Frozen vegetable freezer burn
Why You Should Always Choose Frozen Greens Over Canned
By Roger Adler
The basis for modern freezing techniques originated 100 years ago, while canning techniques can be dated back to the 19th century. Each method uses a different process to preserve the quality and nutrients of food, but when it comes to choosing between canned and frozen greens, frozen is the better way to go.
Frozen produce is initially briefly immersed in boiling water or steam to kill bacteria and deactivate enzymes that would break down the food, then flash frozen and put in an airtight container. This blanching vegetable procedure is designed to lock in nutrition while stabilizing food quality, resulting in vegetables that are actually quite fresh.
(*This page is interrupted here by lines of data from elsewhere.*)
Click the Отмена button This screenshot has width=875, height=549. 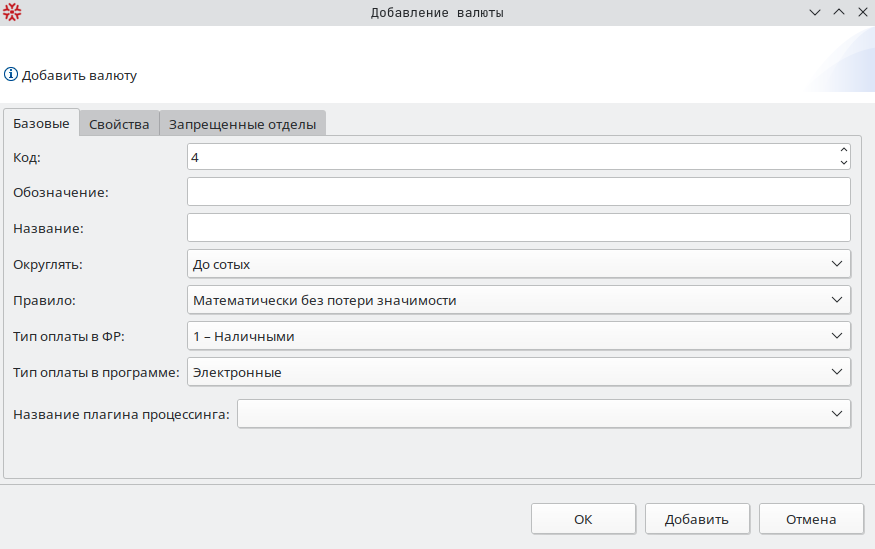[x=810, y=519]
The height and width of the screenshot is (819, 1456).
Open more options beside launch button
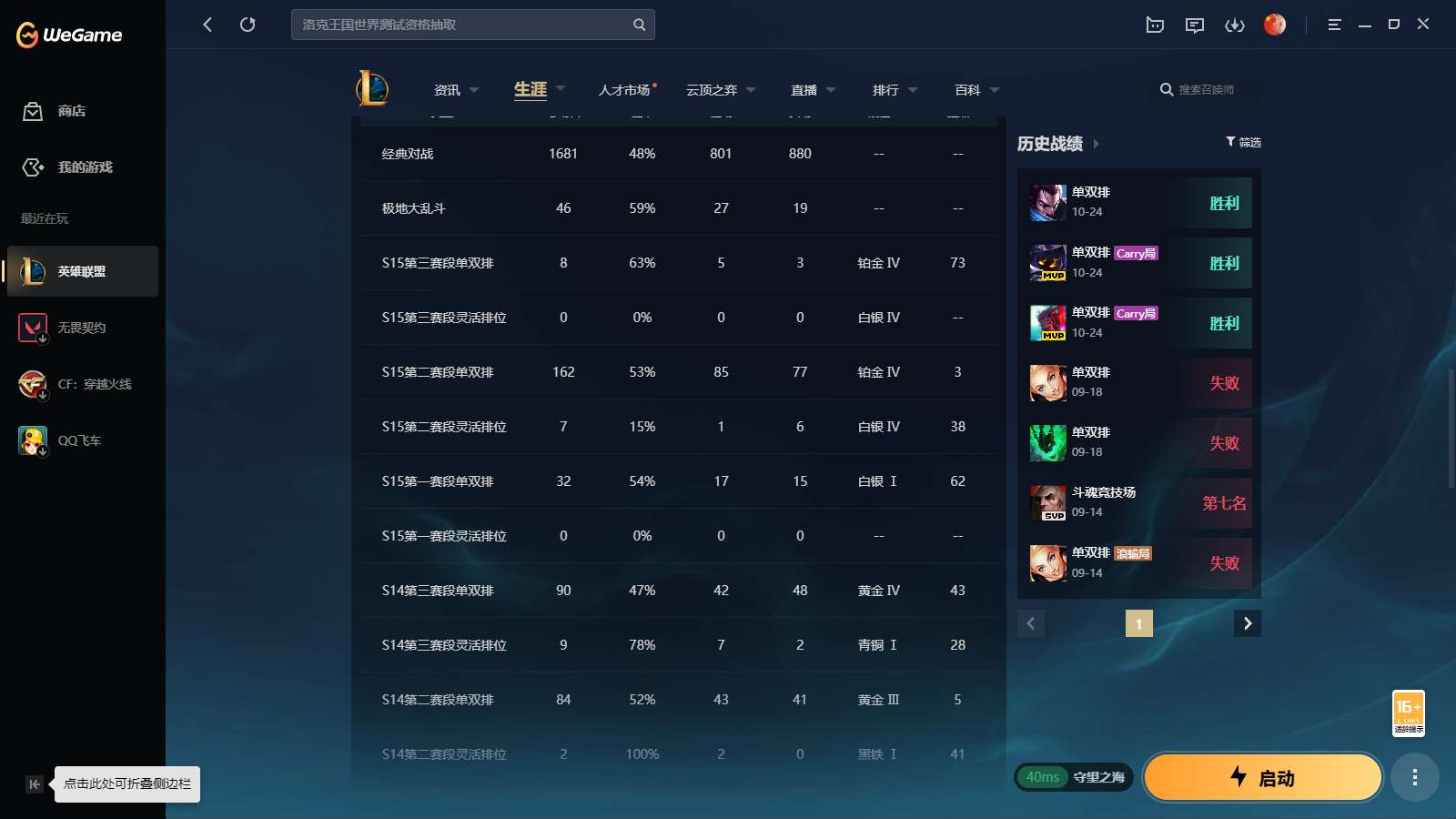1414,777
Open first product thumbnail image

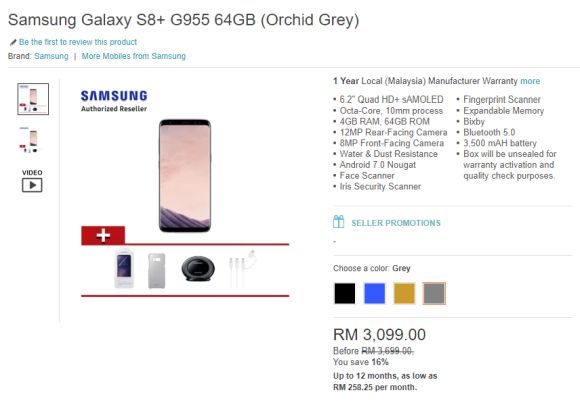pyautogui.click(x=33, y=99)
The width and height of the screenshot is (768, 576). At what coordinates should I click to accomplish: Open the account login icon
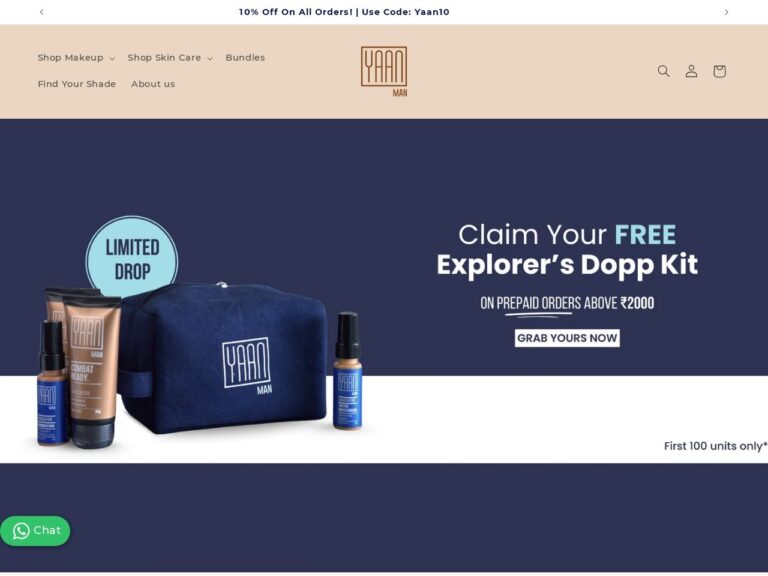pyautogui.click(x=691, y=71)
Canning, on the other hand, is a process that requires additional steps and a longer exposure to heat than freezing. These extra steps impact taste, texture, and color, and might affect the nutritional profile as well, since brine solutions, sugar, and other substances are added that cause the contents to lose nutrients.
Beyond nutrition, frozen produce is also more convenient and cost-effective, as it lends to more portion control and can be microwaved without even removing it from the bag. However, it’s not without its flaws — some frozen foods might be riddled with extra salt, treated with ascorbic acid as a preservative, or contain binders or emulsifiers.